- Author
-
Cranefield, J. T.
- Title
- Review of the Baker-Strehlow and F. A. Eilliams Models for Predicting the Consequences of Vapor Cloud Explosions.
- Coporate
- Worcester Polytechnic Inst., MA
- Report
-
Thesis,
May 1998,
90 p.
- Keywords
-
explosions
|
vapors
|
overpressure
|
flame speed
|
computational fluid dynamcis
- Identifiers
- Vappr Cloud Explosions (VCE); Baker-Strehlow Model (BSM)
- Abstract
- The Baker-Strehlow model predicts the overpressure and impulse of accidental vapor cloud explosions. This model is based on previous work by Strehlow which quantified the overpressure and impulse associated with various flame speeds. Baker established an appropriate flame speed to use based on material reactivity, obstacle density and confinement. This thesis addresses the following three objectives: 1. Review the scientific basis, uncertainties and parameter uncertainties of the Baker-Strehlow model; 2. Review the scientific basis and assumptions inherent in the F. A. Williams self-similar solution; 3. Exercise both methods for a representative vapor cloud explosion and compare the results obtained.

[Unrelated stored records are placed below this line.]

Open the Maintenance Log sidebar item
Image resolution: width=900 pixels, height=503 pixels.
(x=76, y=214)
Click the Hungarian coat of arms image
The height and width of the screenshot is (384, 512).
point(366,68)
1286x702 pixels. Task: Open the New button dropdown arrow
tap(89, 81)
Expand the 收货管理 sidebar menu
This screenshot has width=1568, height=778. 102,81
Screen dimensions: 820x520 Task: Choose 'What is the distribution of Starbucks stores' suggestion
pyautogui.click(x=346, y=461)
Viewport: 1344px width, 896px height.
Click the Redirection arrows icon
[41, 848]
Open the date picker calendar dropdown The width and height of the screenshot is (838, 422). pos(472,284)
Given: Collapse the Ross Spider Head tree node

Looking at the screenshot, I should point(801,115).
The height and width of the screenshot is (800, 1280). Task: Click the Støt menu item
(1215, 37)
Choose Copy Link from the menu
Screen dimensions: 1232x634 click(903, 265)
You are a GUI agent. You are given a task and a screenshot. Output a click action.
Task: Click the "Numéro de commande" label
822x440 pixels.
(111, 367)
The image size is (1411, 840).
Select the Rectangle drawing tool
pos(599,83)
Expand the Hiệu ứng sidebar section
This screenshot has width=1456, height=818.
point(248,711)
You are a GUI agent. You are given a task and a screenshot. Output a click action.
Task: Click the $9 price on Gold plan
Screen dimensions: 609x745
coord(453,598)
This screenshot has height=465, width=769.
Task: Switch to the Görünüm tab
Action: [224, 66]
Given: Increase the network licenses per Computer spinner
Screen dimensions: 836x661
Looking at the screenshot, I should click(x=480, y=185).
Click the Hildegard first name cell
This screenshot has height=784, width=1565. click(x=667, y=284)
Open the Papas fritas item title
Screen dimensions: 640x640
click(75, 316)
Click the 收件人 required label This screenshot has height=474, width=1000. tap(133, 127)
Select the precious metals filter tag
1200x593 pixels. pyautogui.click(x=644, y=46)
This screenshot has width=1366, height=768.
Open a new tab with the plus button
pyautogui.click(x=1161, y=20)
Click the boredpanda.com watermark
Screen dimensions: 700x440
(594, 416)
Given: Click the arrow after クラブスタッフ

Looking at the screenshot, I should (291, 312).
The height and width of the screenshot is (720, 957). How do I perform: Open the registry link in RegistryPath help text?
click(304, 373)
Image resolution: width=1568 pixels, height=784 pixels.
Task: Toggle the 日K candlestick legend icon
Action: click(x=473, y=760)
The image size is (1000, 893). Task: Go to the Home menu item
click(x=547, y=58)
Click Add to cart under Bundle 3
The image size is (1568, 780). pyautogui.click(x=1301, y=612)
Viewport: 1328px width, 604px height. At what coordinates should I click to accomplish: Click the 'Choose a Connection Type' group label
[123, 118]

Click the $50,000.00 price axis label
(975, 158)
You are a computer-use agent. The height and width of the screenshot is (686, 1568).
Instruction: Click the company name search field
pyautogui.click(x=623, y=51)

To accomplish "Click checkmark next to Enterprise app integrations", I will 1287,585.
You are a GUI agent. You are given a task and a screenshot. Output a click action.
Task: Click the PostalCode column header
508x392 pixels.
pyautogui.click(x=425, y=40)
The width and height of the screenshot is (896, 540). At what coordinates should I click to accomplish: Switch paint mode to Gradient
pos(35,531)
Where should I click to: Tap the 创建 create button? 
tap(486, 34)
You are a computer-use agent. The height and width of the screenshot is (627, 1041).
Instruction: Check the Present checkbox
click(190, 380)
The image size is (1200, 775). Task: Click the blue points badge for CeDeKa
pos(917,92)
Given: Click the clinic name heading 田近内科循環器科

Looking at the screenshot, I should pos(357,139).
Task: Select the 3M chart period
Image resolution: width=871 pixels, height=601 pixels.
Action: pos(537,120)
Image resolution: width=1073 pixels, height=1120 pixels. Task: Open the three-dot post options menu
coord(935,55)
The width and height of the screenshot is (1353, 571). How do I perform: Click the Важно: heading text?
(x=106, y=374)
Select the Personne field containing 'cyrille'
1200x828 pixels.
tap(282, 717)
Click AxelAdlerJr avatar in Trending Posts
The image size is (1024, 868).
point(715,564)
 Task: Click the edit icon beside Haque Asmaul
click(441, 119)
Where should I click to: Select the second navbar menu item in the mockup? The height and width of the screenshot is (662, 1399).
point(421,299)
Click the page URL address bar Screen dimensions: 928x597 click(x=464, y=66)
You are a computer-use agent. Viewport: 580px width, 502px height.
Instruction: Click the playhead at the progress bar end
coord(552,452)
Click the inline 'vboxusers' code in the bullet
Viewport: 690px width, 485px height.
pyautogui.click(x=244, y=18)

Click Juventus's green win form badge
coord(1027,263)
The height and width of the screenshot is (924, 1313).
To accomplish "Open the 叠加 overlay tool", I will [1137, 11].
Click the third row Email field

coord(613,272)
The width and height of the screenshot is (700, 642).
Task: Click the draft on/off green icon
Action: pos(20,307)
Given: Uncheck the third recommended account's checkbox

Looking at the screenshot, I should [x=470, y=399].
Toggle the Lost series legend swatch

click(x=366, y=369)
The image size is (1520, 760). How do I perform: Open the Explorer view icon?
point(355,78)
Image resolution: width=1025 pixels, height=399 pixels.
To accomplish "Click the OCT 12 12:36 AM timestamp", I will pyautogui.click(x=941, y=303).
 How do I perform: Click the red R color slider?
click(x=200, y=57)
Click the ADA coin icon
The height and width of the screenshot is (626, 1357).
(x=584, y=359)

The effects of the Baker-Strehlow model parameters (i.e., material reactivity, obstacle density, and flame expansion) are considered by reviewing available small and large-scale test data. This study demonstrates the most sensitive model parameters are obstacle density and flame expansion. This study highlights areas of concern with the Baker-Strehlow model. This thesis recommends the application of computational fluid dynamic models to verify the Baker-Strehlow model predictions. This is a significant concern when predicted pressures are low because a low obstacle density is specified or the three-dimensional flame expansion is specified. The F. A. Williams model should be used for situations where the Baker-Strehlow model provides unrealistically conservative or non-conservative results.